Plain Jane is back in fashion, but what about this spin on a feminine form of John?
Thanks to Photoquilty for suggesting Joan as Name of the Day.
It’s not just Jane. You’ll hear some stylish parents calling out Johannah. On the boys’ side, I’ve been asked to cover masculine variants St. John, Johann, Ivan and Ewan here. And you can’t walk past a playground without hearing someone call out Jack or Jackson. But Joan remains decidedly underused – she exited the US Top 1000 entirely after 1993.
Once upon a time, Jane was the also-ran.
Only a handful of names can claim the kind of constant use enjoyed by John. He’s been imported, translated and transformed from first name to last name and back again. In Medieval England, Joan was the favored feminization. (If you begin with the Latin Iohannes, you’ll arrive at Johannes – and many of the variant versions start to make much more sense!)
Joan was widely heard throughout Medieval Europe. Until the 1600s, Jane was the runner up.
First there’s the scandalous Pope Joan. Legend has it that a whip-smart young woman managed to get herself elected to the office back in the 850s by masquerading as a whip-smart young man.
The story is usually dismissed as a fiction designed to embarrass the church. The culmination is quite dramatic – Joan goes into labor and gives birth during a papal procession, thereby revealing her charade. Some scholars argue that there could be a kernel of truth to her tale, but the Roman Catholic Church gives it no credence.
Then there’s Saint Joan, Joan of Arc. Her story is familiar – a French peasant girl believes God calls her to lead an army against England. She follows through on the unthinkable summons, and leads France to victory, only to be captured and burned at the stake by the English. The Kings of France – in her debt, and possibly concerned that their throne had been secured by a heretic – lobbied Rome to proclaim her innocence. Today, she’s not just a national heroine of France, she’s arguably one of the best known saints. She’s inspired literature (Shakespeare, Voltaire, Twain), music (Tchaikovsky, Verdi) and television (CBS’s short-lived but critically acclaimed Joan of Arcadia.)
Joan has also been worn by:
- Queens of Naples, Navarre and Castile, a Princess of Wales in the 1200s and plenty of other nobles in Spain, Portugal, Brittany, Scotland and France;
- Oscar-award winners Joan Crawford and Joan Fontaine;
- Writers from the sensational Joan Collins to the literary Joan Didion;
- Music’s Joan Baez, Joni Mitchell and Joan Jett;
- Comedienne Joan Rivers;
- Everyone’s favorite little sister, fictional Joanie Cunningham from television’s Happy Days.

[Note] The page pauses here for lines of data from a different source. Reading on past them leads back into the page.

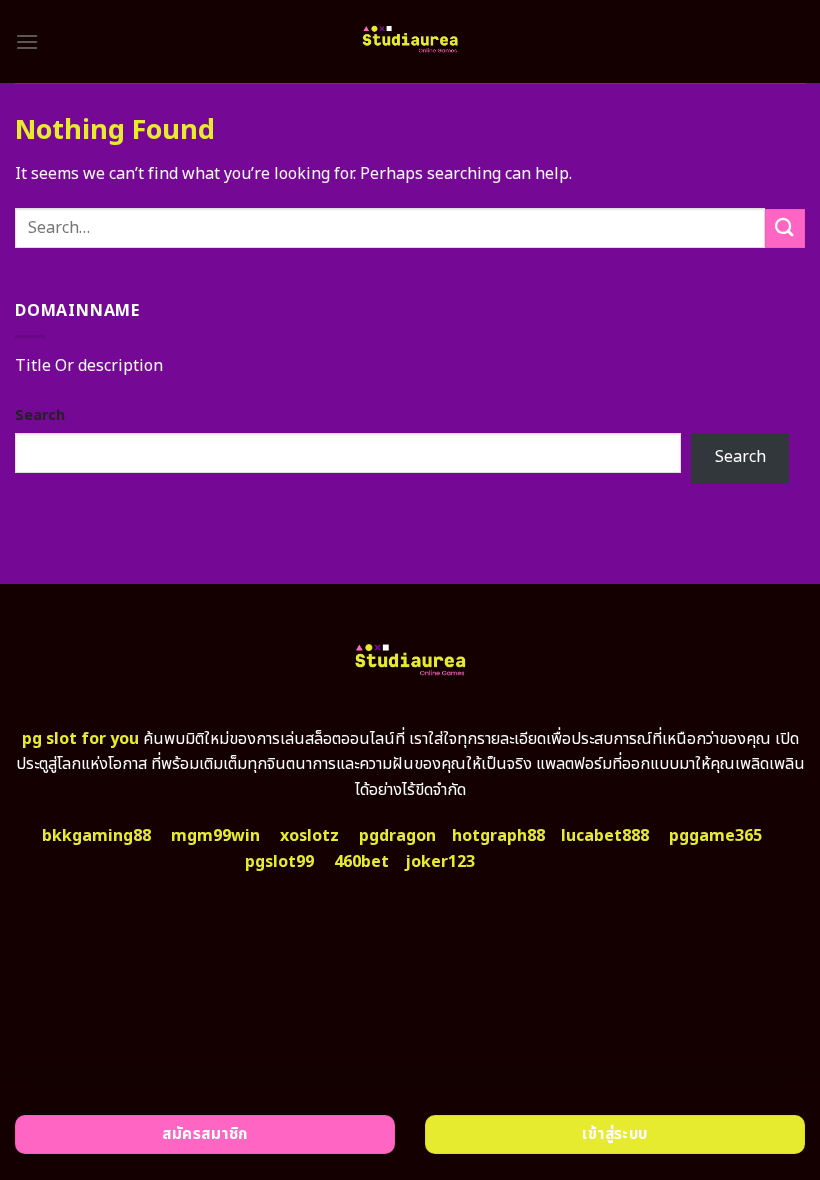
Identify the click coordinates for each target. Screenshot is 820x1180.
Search (40, 415)
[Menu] (27, 41)
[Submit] (785, 228)
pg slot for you (80, 739)
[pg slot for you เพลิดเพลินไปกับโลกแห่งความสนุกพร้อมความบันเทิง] (410, 41)
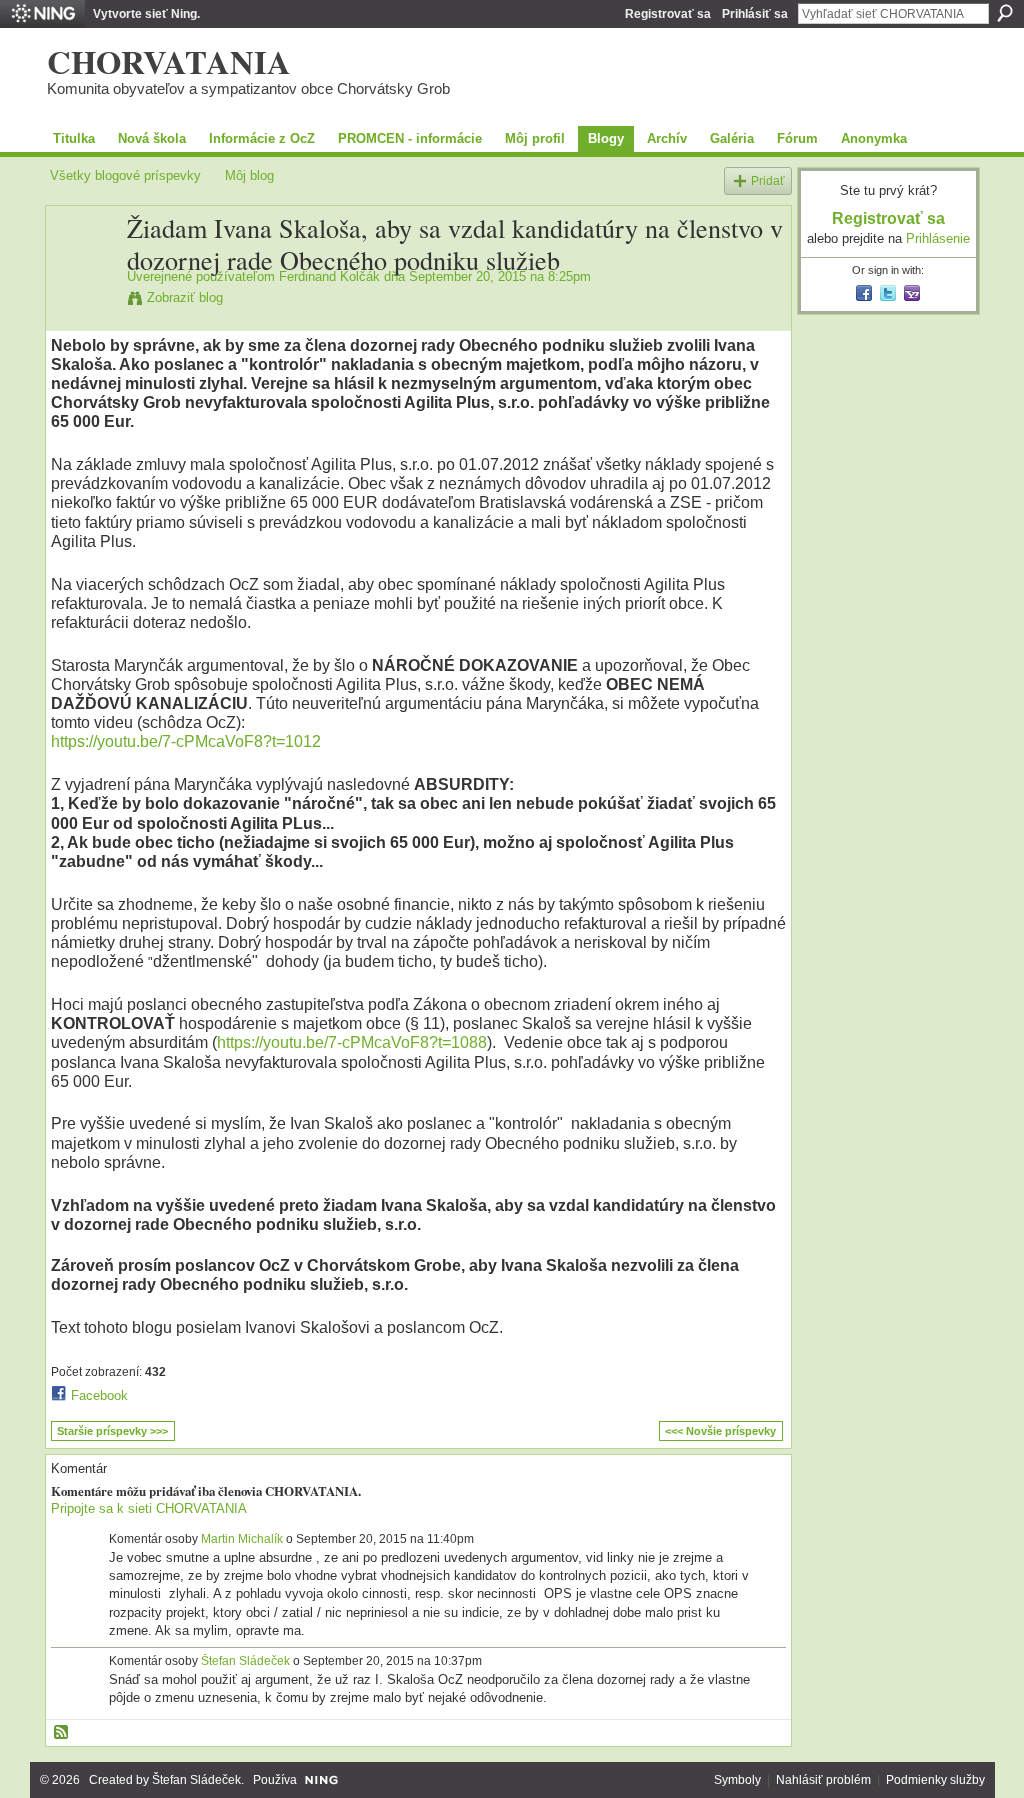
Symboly (737, 1780)
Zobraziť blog (185, 297)
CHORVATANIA (169, 61)
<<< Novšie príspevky (720, 1431)
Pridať (768, 180)
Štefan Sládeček (245, 1661)
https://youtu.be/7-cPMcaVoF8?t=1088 (352, 1042)
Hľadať (1005, 13)
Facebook (99, 1395)
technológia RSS (62, 1733)
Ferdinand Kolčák (329, 276)
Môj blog (249, 175)
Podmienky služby (935, 1780)
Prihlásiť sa (755, 14)
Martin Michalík (242, 1539)
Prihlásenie (938, 238)
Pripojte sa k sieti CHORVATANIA (149, 1508)
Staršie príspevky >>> (112, 1431)
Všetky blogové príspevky (125, 175)
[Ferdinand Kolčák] (83, 270)
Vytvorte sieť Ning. (146, 14)
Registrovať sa (668, 14)
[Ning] (42, 14)
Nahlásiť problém (823, 1780)
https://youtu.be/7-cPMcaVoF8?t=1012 (186, 741)
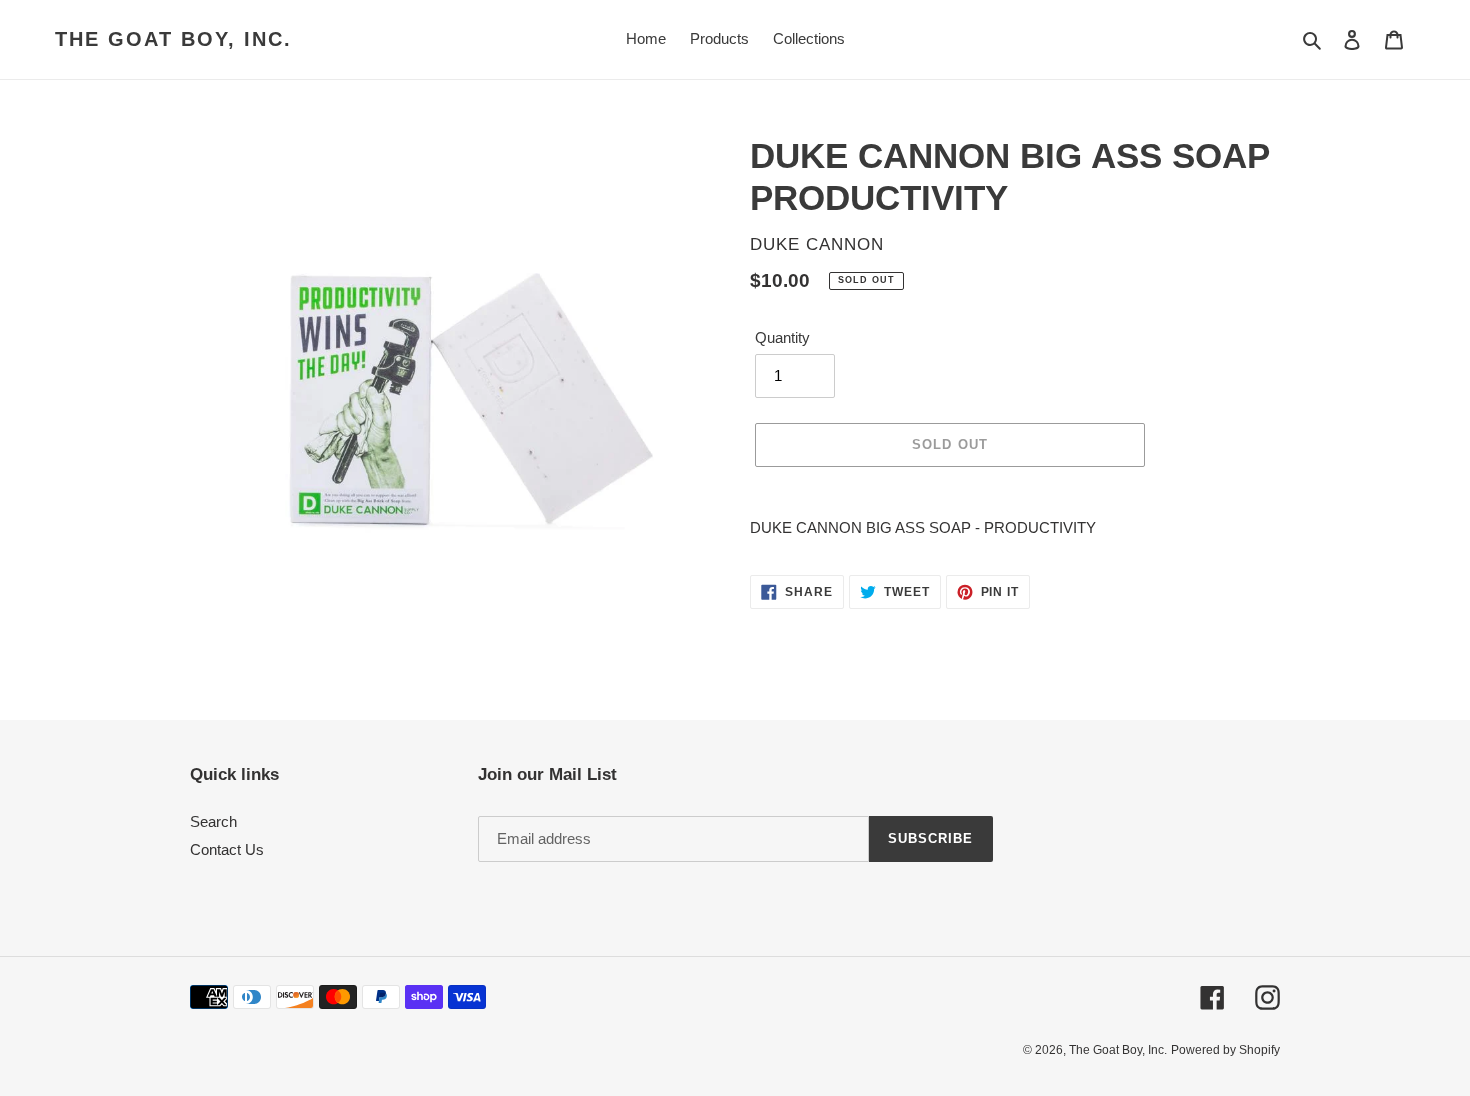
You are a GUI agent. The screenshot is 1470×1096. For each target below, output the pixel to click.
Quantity (782, 337)
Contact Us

There are plenty of others, and that’s before adding in the French, Dutch and Spanish men wearing the name Joan, including Barcelona-born artist Joan Miro.
It may be that Joan just needs another decade or so in hibernation before she sounds perfectly current once more. After all, she spent the 1930s solidly installed in the US Top Ten, reaching as high as #5, and lingered in the US Top 100 right through 1964.
But given her long history of use, her frills-free vibe and that open “o” sound, what’s not to love? There’s something nicely distinctive about the classic Joan.